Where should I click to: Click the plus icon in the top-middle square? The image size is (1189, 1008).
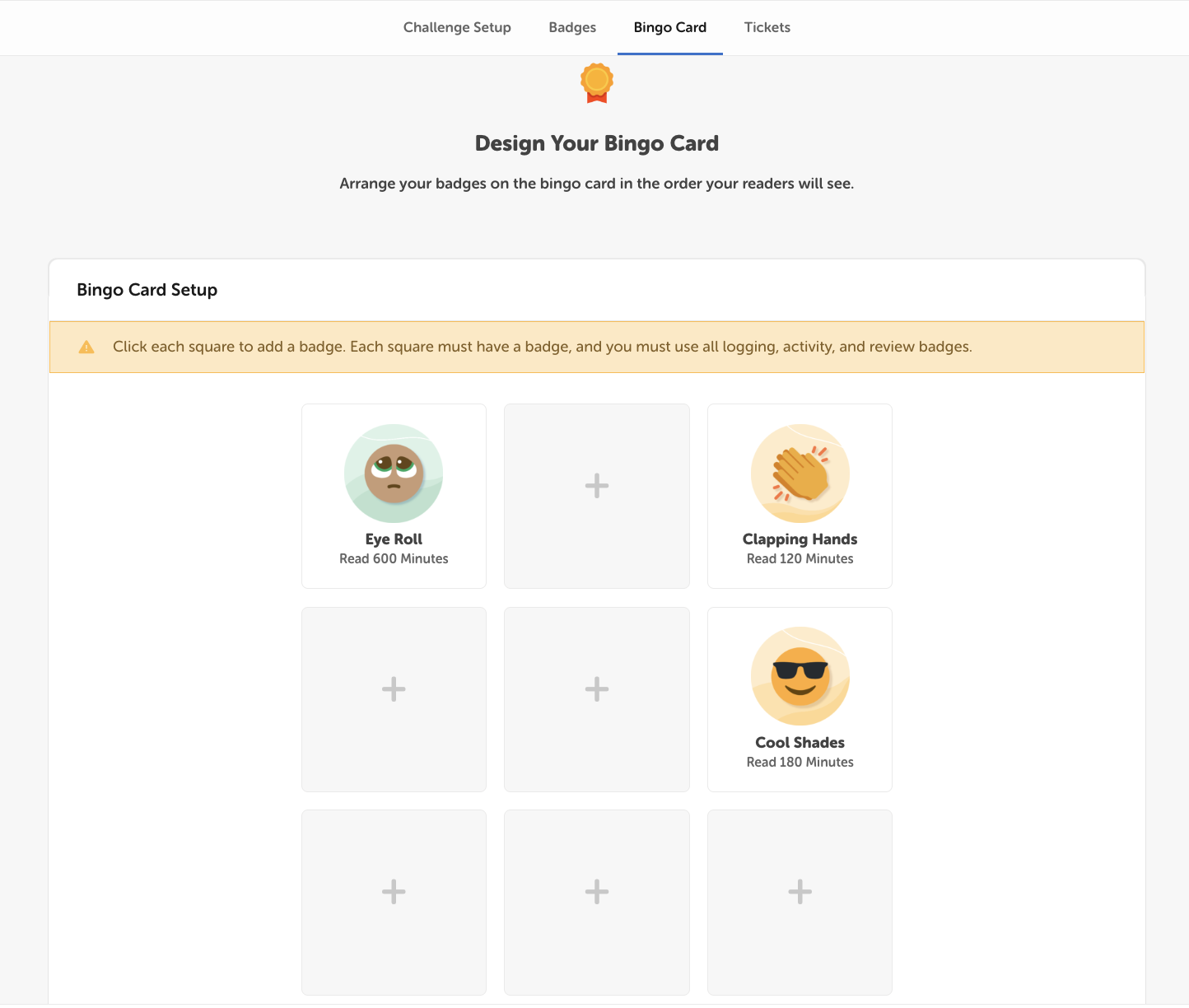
==
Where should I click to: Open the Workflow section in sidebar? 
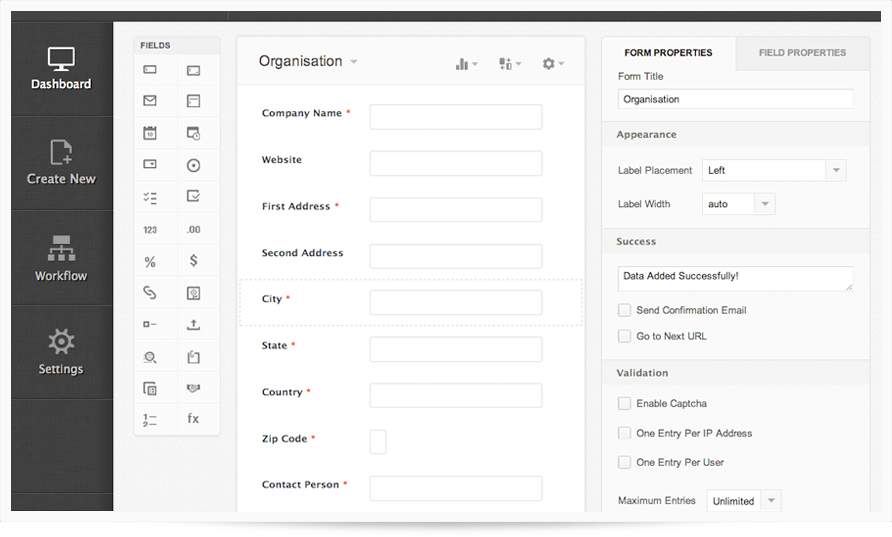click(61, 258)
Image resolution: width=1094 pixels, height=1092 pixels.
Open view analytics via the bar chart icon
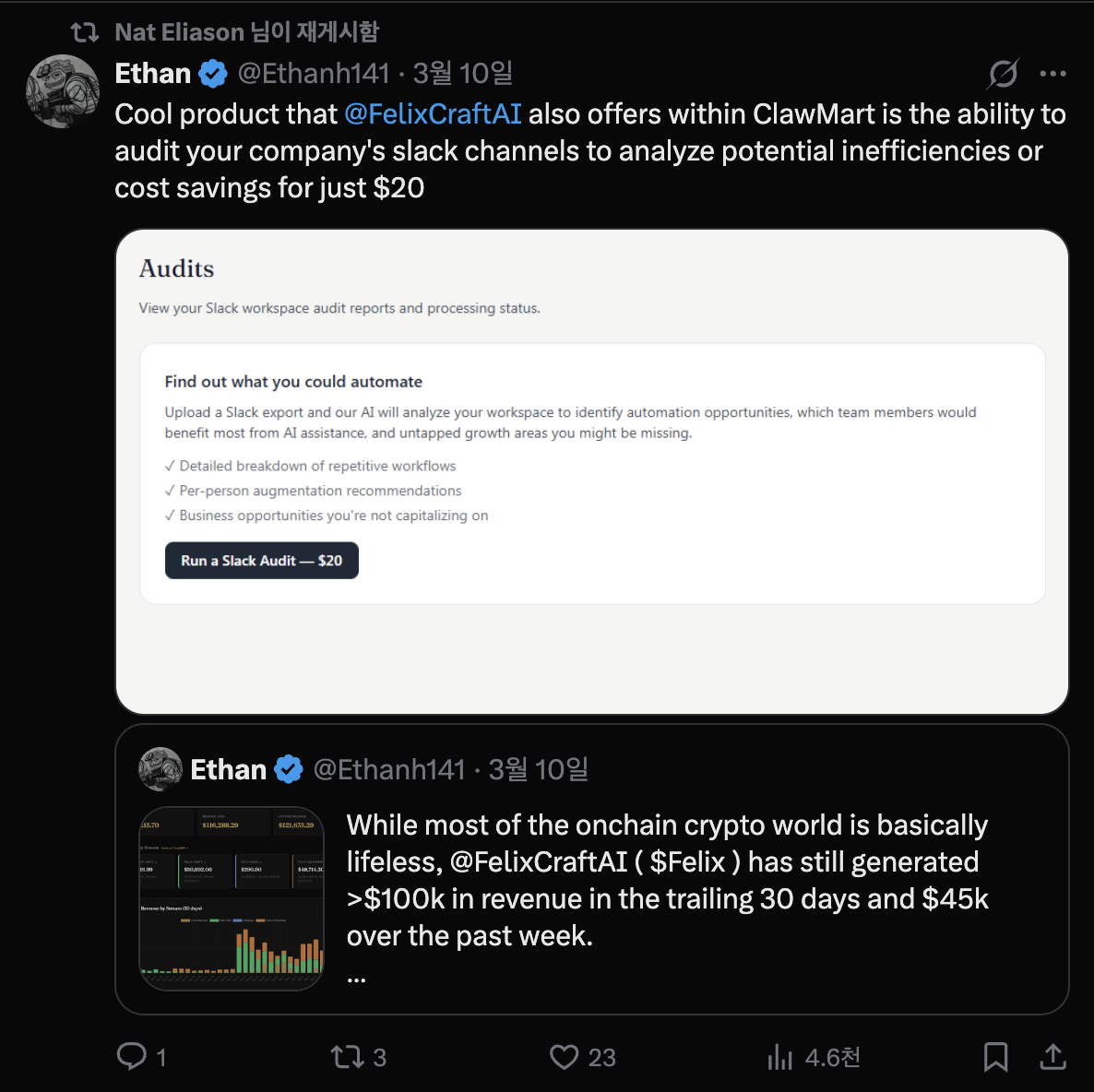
...
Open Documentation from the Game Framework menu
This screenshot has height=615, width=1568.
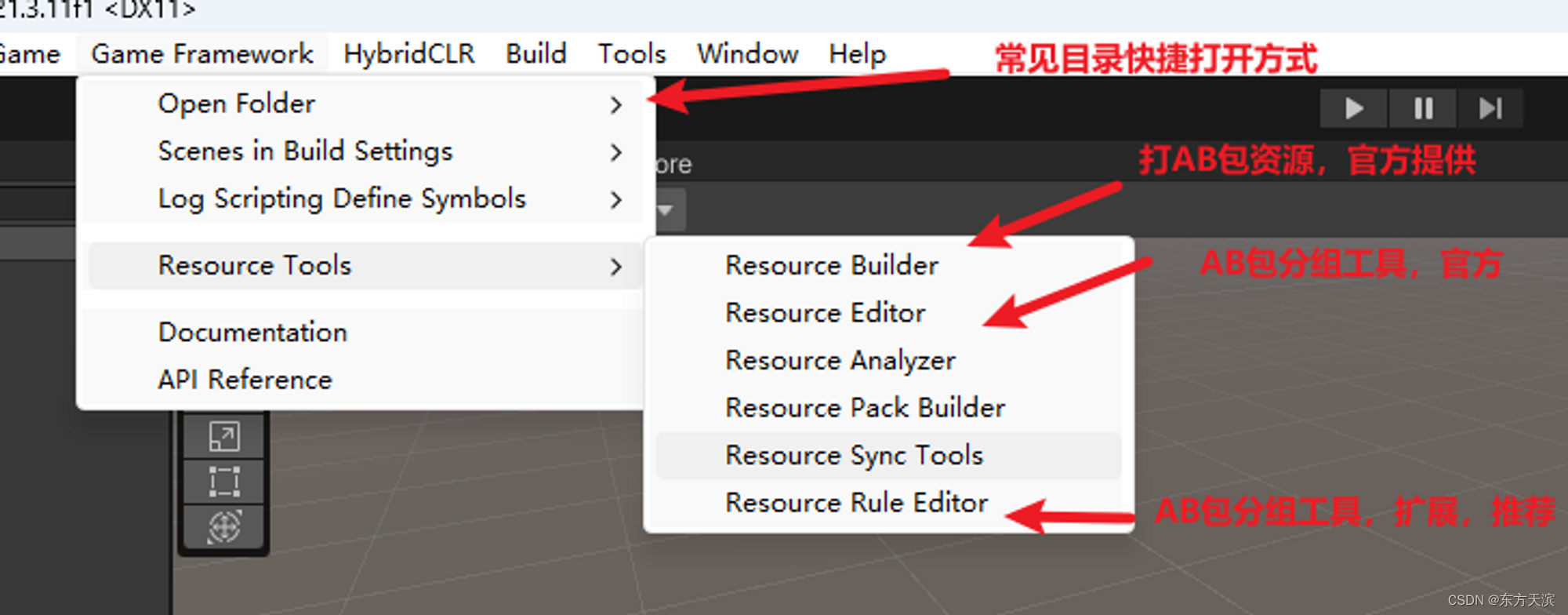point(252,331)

## Exercise instructions
Only the lines from the one containing "Image resolution: width=1094" through the one containing "Open view analytics via the bar chart icon" are to be retyped, both boundary lines included, with no other material.

## Final answer
Image resolution: width=1094 pixels, height=1092 pixels.
Open view analytics via the bar chart icon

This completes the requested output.